_MATERIAL PROVIDED_
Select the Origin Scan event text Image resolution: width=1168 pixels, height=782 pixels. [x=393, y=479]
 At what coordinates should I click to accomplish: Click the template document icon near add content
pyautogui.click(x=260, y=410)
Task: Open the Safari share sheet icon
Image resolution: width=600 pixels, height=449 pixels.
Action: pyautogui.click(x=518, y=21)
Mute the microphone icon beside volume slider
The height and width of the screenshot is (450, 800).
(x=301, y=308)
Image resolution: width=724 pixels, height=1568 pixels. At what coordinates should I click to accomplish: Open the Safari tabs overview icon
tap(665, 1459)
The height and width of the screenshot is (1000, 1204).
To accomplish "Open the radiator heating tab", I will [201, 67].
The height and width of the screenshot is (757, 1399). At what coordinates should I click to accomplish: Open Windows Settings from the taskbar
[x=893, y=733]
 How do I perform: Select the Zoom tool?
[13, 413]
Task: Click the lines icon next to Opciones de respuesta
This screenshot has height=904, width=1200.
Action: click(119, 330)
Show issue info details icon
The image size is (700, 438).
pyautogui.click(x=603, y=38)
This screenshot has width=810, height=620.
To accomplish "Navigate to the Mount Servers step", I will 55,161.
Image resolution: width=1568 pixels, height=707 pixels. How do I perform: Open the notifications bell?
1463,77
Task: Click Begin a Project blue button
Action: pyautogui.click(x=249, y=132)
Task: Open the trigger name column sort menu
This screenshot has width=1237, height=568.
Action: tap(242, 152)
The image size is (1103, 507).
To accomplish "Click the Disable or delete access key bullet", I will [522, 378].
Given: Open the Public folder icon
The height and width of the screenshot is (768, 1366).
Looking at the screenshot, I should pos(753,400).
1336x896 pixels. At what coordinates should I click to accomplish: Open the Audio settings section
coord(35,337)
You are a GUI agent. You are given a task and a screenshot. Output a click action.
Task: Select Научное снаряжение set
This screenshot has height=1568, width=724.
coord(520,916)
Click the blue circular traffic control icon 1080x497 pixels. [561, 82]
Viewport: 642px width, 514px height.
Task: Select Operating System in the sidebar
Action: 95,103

_TO DO_
Repeat each record verbatim.

_EXERCISE RESPONSE_
Select the Origin Scan event text Image resolution: width=1168 pixels, height=782 pixels. [x=393, y=479]
 At what coordinates should I click to accomplish: Click the template document icon near add content
pyautogui.click(x=260, y=410)
Task: Open the Safari share sheet icon
Image resolution: width=600 pixels, height=449 pixels.
Action: pyautogui.click(x=518, y=21)
Mute the microphone icon beside volume slider
The height and width of the screenshot is (450, 800).
(x=301, y=308)
Image resolution: width=724 pixels, height=1568 pixels. At what coordinates should I click to accomplish: Open the Safari tabs overview icon
tap(665, 1459)
The height and width of the screenshot is (1000, 1204).
To accomplish "Open the radiator heating tab", I will [201, 67].
The height and width of the screenshot is (757, 1399). At what coordinates should I click to accomplish: Open Windows Settings from the taskbar
[x=893, y=733]
 How do I perform: Select the Zoom tool?
[13, 413]
Task: Click the lines icon next to Opciones de respuesta
This screenshot has height=904, width=1200.
Action: click(119, 330)
Show issue info details icon
The image size is (700, 438).
pyautogui.click(x=603, y=38)
This screenshot has width=810, height=620.
To accomplish "Navigate to the Mount Servers step", I will 55,161.
Image resolution: width=1568 pixels, height=707 pixels. How do I perform: Open the notifications bell?
1463,77
Task: Click Begin a Project blue button
Action: pyautogui.click(x=249, y=132)
Task: Open the trigger name column sort menu
This screenshot has width=1237, height=568.
Action: tap(242, 152)
The image size is (1103, 507).
To accomplish "Click the Disable or delete access key bullet", I will [522, 378].
Given: Open the Public folder icon
The height and width of the screenshot is (768, 1366).
Looking at the screenshot, I should pos(753,400).
1336x896 pixels. At what coordinates should I click to accomplish: Open the Audio settings section
coord(35,337)
You are a GUI agent. You are given a task and a screenshot. Output a click action.
Task: Select Научное снаряжение set
This screenshot has height=1568, width=724.
coord(520,916)
Click the blue circular traffic control icon 1080x497 pixels. [561, 82]
Viewport: 642px width, 514px height.
Task: Select Operating System in the sidebar
Action: 95,103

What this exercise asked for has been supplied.